INSTITUTIONAL ACCREDITED INVESTOR STATUS

 
(Please check the applicable subparagraphs):
 
We are an “accredited investor” (within the meaning of Rule 501(a) under the Securities Act or an entity in which all of the equity holders are accredited investors within the meaning of Rule 501(a) (1), (2), (3) or (7) under the Securities Act), and have marked and initialed the appropriate box on the following page indicating the provision under which we qualify as an “accredited investor.”
☐ We are not a natural person.
 

Rule 501(a) under the Securities Act, in relevant part, states that an “accredited investor” shall mean any person who comes within any of the below listed categories, or who the issuer reasonably believes comes within any of the below listed categories, at the time of the sale of the securities to that person.
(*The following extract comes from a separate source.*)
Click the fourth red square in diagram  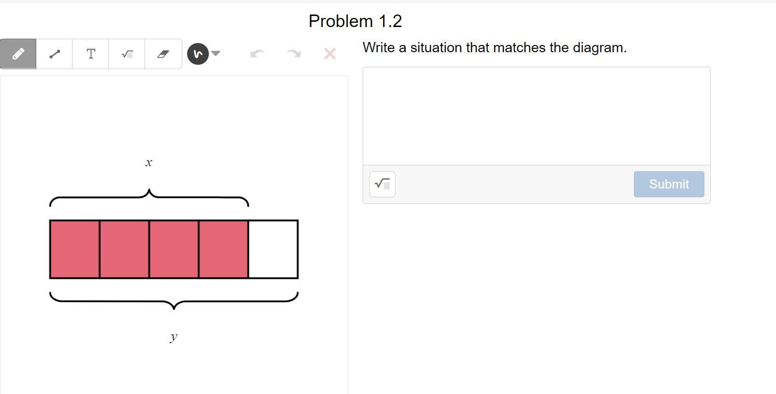(x=223, y=249)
The Investor has indicated, by marking and initialing the appropriate box below, the provision(s) below which apply to the Investor and under which the Investor accordingly qualifies as an “accredited investor.”
Any bank, registered broker or dealer, insurance company, registered investment company, business development company, or small business investment company;
Any plan established and maintained by a state, its political subdivisions, or any agency or instrumentality of a state or its political subdivisions for the benefit of its employees, if such plan has total assets in excess of $5,000,000;
Any employee benefit plan, within the meaning of the Employee Retirement Income Security Act of 1974, if a bank, insurance company, or registered investment adviser makes the investment decisions, or if the plan has total assets in excess of $5,000,000;



Any organization described in Section 501(c)(3) of the Internal Revenue Code, corporation, similar business trust, or partnership, not formed for the specific purpose of acquiring the securities offered, with total assets in excess of $5,000,000; or
Any trust with assets in excess of $5,000,000, not formed to acquire the securities offered, whose purchase is directed by a sophisticated person.


C.

QUALIFIED PURCHASER STATUS

 
(Please check the applicable subparagraphs):
 
1.
A corporation, partnership, limited liability company, trust or other organization that: (i) was not organized or reorganized and is not operated for the specific purpose of acquiring the interest or any other interest in the Company, and less than 40% of the assets of which will consist of interests in the Company (calculated as of the time of the Investor’s execution of this Subscription Agreement); (ii) owns not less than U.S.$5,000,000 in investments; and (iii)is owned directly or indirectly solely by or for two or more natural persons who are related as siblings or spouses (including former spouses), or direct lineal descendants by birth or adoption, spouses of such persons, the estates of such persons, or foundations, charitable organizations, or trusts established by or for the benefit of such persons.
 
 
2. A trust: (i) that is not described in paragraph (3) of this Section C; (ii) that was not organized or reorganized and is not operated for the specific purpose of acquiring the interest or any other interest in the Company, and less than 40% of the assets of which will consist of interests in the Company (calculated as of the time of the Investor’s execution of this Subscription Agreement); and (iii) with respect to which each of the settlors and other contributors of assets, trustees, and other authorized decision makers is a person described in paragraph (1), (2) or (3) of this Section C.
 

3.

 An entity that: (i) was not organized or reorganized and is not operated for the specific purpose of acquiring the interest or any other interest in the Company, and less than 40% of the assets of which will consist of interests in the Company (calculated as of the time of the Investor’s execution of this Subscription Agreement); and (ii) has discretionary investment authority with regard to at least U.S. $25,000,000 of investments, whether for its own account or for the account of other persons that are themselves accurately described by one or more other paragraphs of this Section C.
 
This page should be completed by the Investor
and constitutes a part of the Subscription Agreement.